1sales = df['column'].values.reshape(-1, 1)

Selecting anomalies by one feature won't give you an accurate representation of the entire dataset. An isolation forest detects outliers based on several features:


1data = df[['column1', 'column2']]

Further model training is the same for both one-dimensional and multidimensional data. Now let's train the model on sales and profit data with fit():


1isolation_forest.fit(data)

Calling the decision_function() will show us how exactly the model evaluated the observations:


1anomaly_scores = isolation_forest.decision_function(data)

Anomaly estimates vary between -0.5 and 0.5. A lower estimate indicates a higher chance that the observation is an outlier.

To calculate the number of anomalies, let's call the predict() method, which classifies observations and distinguishes the normal ones from the outliers. If the observation class is 1, the observation is normal, but if it's -1, it's an outlier.


1estimator = isolation_forest.predict(data)

If the anomaly estimates aren't necessary, you can train the model and get the classification by using fit_predict():


1estimator = isolation_forest.fit_predict(data)

KNN-based anomaly detection method

There is another way to find anomalies in multidimensional data, the k-nearest neighbors algorithm. The k-nearest neighbors algorithm (KNN) works by considering each observation in the dataset as a vector and searches for anomalies in multidimensional space. The further an observation is from its neighbors, the higher the probability of it being an outlier.
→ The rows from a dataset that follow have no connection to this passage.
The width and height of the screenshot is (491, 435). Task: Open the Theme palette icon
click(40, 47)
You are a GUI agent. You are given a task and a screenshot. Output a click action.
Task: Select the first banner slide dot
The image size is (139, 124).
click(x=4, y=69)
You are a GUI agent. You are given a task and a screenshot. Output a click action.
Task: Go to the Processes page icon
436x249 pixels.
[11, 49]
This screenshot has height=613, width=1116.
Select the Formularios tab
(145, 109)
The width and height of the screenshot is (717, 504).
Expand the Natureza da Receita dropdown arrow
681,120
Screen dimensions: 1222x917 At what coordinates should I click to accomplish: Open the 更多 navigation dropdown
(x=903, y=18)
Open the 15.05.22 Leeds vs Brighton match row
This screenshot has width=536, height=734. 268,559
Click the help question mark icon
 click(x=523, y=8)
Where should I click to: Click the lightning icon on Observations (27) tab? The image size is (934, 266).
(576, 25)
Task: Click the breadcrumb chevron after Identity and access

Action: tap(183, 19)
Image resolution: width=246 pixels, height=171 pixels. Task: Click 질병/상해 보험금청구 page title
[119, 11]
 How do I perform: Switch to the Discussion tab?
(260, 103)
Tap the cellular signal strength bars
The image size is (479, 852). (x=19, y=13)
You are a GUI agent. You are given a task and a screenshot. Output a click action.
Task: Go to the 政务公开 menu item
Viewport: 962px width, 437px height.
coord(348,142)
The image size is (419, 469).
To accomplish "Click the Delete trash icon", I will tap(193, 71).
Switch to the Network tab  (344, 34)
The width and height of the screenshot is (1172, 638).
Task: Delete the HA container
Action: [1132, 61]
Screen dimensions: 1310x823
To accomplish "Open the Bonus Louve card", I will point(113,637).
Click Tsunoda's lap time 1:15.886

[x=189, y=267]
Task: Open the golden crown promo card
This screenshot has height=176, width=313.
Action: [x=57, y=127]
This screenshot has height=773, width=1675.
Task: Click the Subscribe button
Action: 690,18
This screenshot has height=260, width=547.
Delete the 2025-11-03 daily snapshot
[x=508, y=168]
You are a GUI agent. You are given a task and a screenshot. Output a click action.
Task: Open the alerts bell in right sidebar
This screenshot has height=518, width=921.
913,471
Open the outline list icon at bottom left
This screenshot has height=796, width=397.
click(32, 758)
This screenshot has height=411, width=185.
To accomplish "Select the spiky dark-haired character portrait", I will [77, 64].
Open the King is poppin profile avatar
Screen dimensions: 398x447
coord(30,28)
The KNN() class is located in the PyOD (Python toolkit for detecting outlying objects) library. Import it from the pyod.models.knn module:


1from pyod.models.knn import KNN

Let's train the model on the set by calling the fit() method:


1model = KNN()
2model.fit(data)

Let's train the model on the set by calling the fit() method:


1predictions = model.predict(data)

The predict() method will return a list where "1" indicates an anomaly and "0" means the observation is part of the general trend.